Literatur/ Medien

Adalbert Stifter, der Dichter des Böhmerwalds



Es war Anfang der 1990er Jahre, als ich im Böh­merwald zum ersten Mal vor der berühmten Teufelswand (Tschechisch: „Čertova stěna") stand. Ich sah Aber­tau­sen­de von Steinriesen, ineinander verklemmte und verhakte Felsen, in einer tief im Wald eingeschnittenen Klamm. Ehrfurcht ergriff mich und ich empfand eine Entfernung zu den Dingen, die fast überirdisch war. Es waren die Worte von Adalbert Stifter, die mich dorthin geführt hatten:
„ . . . ganz ernster und schöner wird diese Er­scheinung erst weiter unten von Kienberg, wo eine Gesellschaft von Felsen steht, die Bäu­me immer weniger und kleiner werden, der Stein sich mehrt und endlich allein in größter Fülle die Herrschaft führt.

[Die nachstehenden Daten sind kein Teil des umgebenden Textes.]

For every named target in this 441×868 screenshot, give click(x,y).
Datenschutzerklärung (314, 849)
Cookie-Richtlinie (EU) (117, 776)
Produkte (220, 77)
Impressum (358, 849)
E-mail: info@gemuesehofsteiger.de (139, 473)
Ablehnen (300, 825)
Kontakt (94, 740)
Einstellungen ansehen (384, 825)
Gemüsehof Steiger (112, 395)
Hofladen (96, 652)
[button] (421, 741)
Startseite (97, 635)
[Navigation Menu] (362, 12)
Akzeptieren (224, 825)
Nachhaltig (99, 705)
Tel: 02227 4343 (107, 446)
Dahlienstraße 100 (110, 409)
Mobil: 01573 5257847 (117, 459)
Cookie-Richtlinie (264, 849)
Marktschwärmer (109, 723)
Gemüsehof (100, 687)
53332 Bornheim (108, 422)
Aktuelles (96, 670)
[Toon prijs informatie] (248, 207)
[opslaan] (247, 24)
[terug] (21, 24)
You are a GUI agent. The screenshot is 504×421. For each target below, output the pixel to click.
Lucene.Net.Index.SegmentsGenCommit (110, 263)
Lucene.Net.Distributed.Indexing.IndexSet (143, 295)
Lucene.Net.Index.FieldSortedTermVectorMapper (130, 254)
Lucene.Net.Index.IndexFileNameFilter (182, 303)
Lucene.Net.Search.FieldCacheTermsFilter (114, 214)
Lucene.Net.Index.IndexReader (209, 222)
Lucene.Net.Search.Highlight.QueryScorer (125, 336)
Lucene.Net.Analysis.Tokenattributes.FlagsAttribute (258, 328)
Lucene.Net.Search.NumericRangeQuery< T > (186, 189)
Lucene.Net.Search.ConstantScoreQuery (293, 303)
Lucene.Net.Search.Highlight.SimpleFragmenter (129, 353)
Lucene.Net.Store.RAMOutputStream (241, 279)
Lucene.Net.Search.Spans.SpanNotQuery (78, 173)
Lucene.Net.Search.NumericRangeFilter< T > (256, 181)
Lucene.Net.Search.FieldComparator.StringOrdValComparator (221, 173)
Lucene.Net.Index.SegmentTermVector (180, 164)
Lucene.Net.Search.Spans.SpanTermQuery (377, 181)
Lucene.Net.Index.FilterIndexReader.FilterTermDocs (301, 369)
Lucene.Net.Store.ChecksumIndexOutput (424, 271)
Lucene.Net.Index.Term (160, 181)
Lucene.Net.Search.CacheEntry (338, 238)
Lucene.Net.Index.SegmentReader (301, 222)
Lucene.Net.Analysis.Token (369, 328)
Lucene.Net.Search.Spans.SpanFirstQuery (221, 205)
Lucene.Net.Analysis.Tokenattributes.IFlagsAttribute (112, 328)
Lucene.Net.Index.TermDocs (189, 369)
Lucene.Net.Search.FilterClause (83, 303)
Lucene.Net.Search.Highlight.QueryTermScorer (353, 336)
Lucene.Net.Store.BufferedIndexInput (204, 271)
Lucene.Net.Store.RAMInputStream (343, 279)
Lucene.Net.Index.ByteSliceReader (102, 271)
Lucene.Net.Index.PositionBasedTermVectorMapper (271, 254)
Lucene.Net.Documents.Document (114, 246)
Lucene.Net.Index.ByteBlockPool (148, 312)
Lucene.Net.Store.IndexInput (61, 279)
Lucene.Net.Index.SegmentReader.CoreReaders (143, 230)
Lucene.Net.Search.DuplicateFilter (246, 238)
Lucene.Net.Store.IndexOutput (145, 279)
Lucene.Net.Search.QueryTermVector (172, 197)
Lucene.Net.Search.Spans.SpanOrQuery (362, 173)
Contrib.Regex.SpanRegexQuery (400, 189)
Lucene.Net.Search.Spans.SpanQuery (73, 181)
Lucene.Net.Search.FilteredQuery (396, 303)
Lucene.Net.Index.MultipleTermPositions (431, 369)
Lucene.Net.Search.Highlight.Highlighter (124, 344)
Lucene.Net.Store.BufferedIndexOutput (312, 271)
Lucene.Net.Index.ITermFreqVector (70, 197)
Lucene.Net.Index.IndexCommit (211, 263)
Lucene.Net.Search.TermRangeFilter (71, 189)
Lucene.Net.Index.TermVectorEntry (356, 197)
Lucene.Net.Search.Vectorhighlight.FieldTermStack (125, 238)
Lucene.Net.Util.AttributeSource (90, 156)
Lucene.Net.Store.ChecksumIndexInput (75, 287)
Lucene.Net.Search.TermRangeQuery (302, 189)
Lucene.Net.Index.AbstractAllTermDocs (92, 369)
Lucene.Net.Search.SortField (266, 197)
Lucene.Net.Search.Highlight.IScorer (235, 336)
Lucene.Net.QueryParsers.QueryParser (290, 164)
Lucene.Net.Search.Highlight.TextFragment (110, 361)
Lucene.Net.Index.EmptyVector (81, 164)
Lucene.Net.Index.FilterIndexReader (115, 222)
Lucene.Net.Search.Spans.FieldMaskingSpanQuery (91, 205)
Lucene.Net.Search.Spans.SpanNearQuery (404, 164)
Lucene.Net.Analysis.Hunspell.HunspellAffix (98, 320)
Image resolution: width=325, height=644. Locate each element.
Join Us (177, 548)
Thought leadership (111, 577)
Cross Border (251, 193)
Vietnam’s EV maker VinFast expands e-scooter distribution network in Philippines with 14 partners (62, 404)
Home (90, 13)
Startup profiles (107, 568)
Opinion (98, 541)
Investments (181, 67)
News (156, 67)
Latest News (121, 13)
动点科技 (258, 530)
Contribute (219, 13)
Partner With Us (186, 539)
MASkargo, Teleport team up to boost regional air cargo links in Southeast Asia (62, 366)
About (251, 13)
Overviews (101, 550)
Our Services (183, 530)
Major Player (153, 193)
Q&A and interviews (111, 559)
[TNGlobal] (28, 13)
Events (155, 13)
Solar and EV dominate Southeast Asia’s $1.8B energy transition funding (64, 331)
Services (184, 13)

Zerschlage­ne, zer­trüm­merte Steine liegen umher, ein mäch­tiger Felsbau erhebt sich und trägt die graue Brust aus dem ringsum liegenden Reiche der Zer­stö­rung empor . . . “
Die Teufelswand

Adalbert Stifter (geb. am 23. Oktober 1805 in Oberplan, Böhmen, ge­stor­ben am 28. Jän­ner 1868 in Linz) war ein bedeutender ös­ter­rei­chi­scher Schrift­stel­ler, Maler und Pädagoge.
Adalbert-Stifter-Denkmal in Oberplan (Horni Plana)
Geboren in einer armen Leinweberfamilie im Böh­merwald, war er noch keine zwölf Jahre alt, als sein Vater tödlich verunglückte, und keine vier­zehn, als er an das Gymnasium des Be­ne­dik­ti­nerstiftes in Krems­münster kam.
Adalbert Stifter 1820
Im Jahr 1826 zog er nach Wien, wo er Ju­ra stu­dier­te, aber auch Vor­le­sun­gen über Ma­the­ma­tik, Na­tur­wis­sen­schaf­ten und Kunst­ge­schich­te be­suchte. Seine ersten acht Ge­dich­te ver­öf­fent­lich­te er unter dem Pseu­do­nym Ostade.
Noch zu Lebzeiten wurde Stifter als Dichter bekannt. Dass er bildungs­po­li­ti­sche Leis­tungen erbrachte, ist we­ni­ger be­kannt. Er hatte erkannt, dass man die so­zia­len Ve­rhät­nis­se nur dann verbessern konnte, wenn der Bil­dungs­stand des Volkes ent­sprechend steige. 1850 schlug er die Beamtenlaufbahn ein und wur­de Inspektor der ober­ös­ter­rei­chi­schen Volksschulen und 1855 Schulrat.
Adalbert Stifter fühlte sich lange Zeit eher als Zeichner und Maler. Im Volkskalender (1874) von Peter Rosegger erscheint Stifter als ein "mit dem Pinsel" erzählender Maler. Stifter arbeitete jahr­zehn­te­lang als Maler und war damit auch sehr erfolgreich.
Für einen detaillierteren Lebenslauf siehe [] und [].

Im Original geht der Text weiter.